• _Exercise instructions_:
Exact reproduction required: the lines below from the line with "[Трассы Приморья сковали" to the line with "#областная власть (56, 1508)", both ends included, and no others.
————
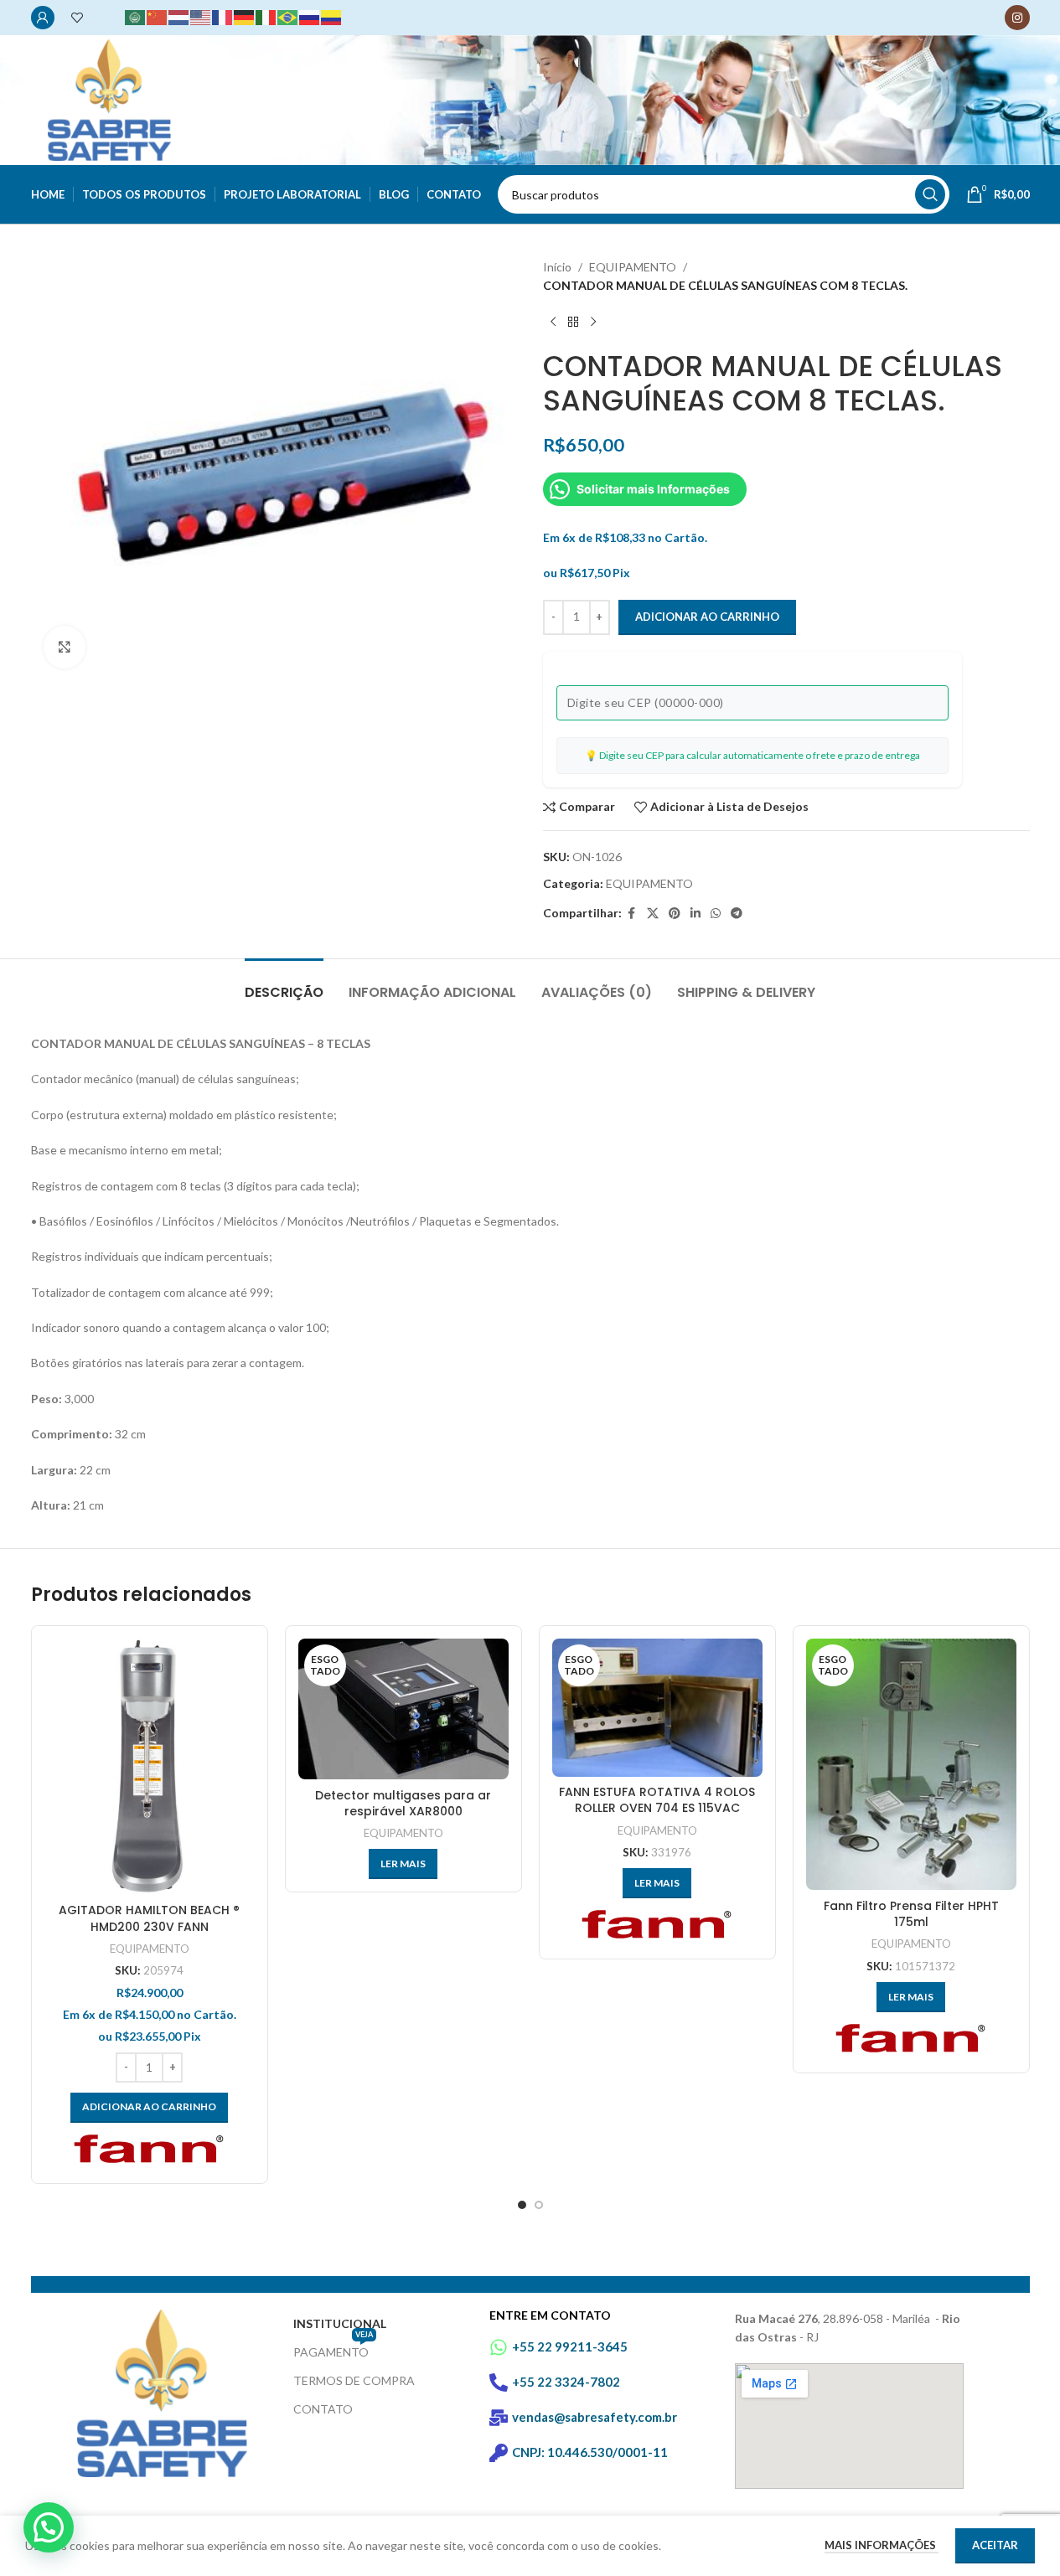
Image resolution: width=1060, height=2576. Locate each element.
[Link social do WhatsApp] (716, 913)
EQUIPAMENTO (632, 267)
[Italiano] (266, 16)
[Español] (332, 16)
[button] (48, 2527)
————
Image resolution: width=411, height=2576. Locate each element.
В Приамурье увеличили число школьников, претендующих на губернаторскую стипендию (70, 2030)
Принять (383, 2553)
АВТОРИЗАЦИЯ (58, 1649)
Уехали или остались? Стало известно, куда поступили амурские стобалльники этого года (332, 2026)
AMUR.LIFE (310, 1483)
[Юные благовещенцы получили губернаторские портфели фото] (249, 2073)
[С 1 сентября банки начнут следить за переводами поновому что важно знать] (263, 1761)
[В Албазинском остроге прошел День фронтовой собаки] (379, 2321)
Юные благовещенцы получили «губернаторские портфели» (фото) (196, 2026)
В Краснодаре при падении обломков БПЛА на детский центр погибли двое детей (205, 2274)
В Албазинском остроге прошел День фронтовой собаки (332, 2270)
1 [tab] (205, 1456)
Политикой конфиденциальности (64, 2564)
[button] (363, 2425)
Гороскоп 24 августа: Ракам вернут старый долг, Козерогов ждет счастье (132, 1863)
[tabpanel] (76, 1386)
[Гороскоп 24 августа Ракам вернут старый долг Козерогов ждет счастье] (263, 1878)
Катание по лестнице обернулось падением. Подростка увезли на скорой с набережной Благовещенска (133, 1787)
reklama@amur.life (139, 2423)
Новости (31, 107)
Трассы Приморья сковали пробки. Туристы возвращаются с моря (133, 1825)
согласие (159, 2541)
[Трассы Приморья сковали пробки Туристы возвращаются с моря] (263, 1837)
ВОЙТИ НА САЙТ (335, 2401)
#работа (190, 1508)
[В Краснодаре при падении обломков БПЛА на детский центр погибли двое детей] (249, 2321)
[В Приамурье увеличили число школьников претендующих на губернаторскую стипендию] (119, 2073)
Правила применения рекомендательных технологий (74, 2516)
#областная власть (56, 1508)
————
• _Task result_:
[Трассы Приморья сковали пробки Туристы возвращаются с моря] (263, 1837)
ВОЙТИ НА САЙТ (335, 2401)
#работа (190, 1508)
[В Краснодаре при падении обломков БПЛА на детский центр погибли двое детей] (249, 2321)
[В Приамурье увеличили число школьников претендующих на губернаторскую стипендию] (119, 2073)
Правила применения рекомендательных технологий (74, 2516)
#областная власть (56, 1508)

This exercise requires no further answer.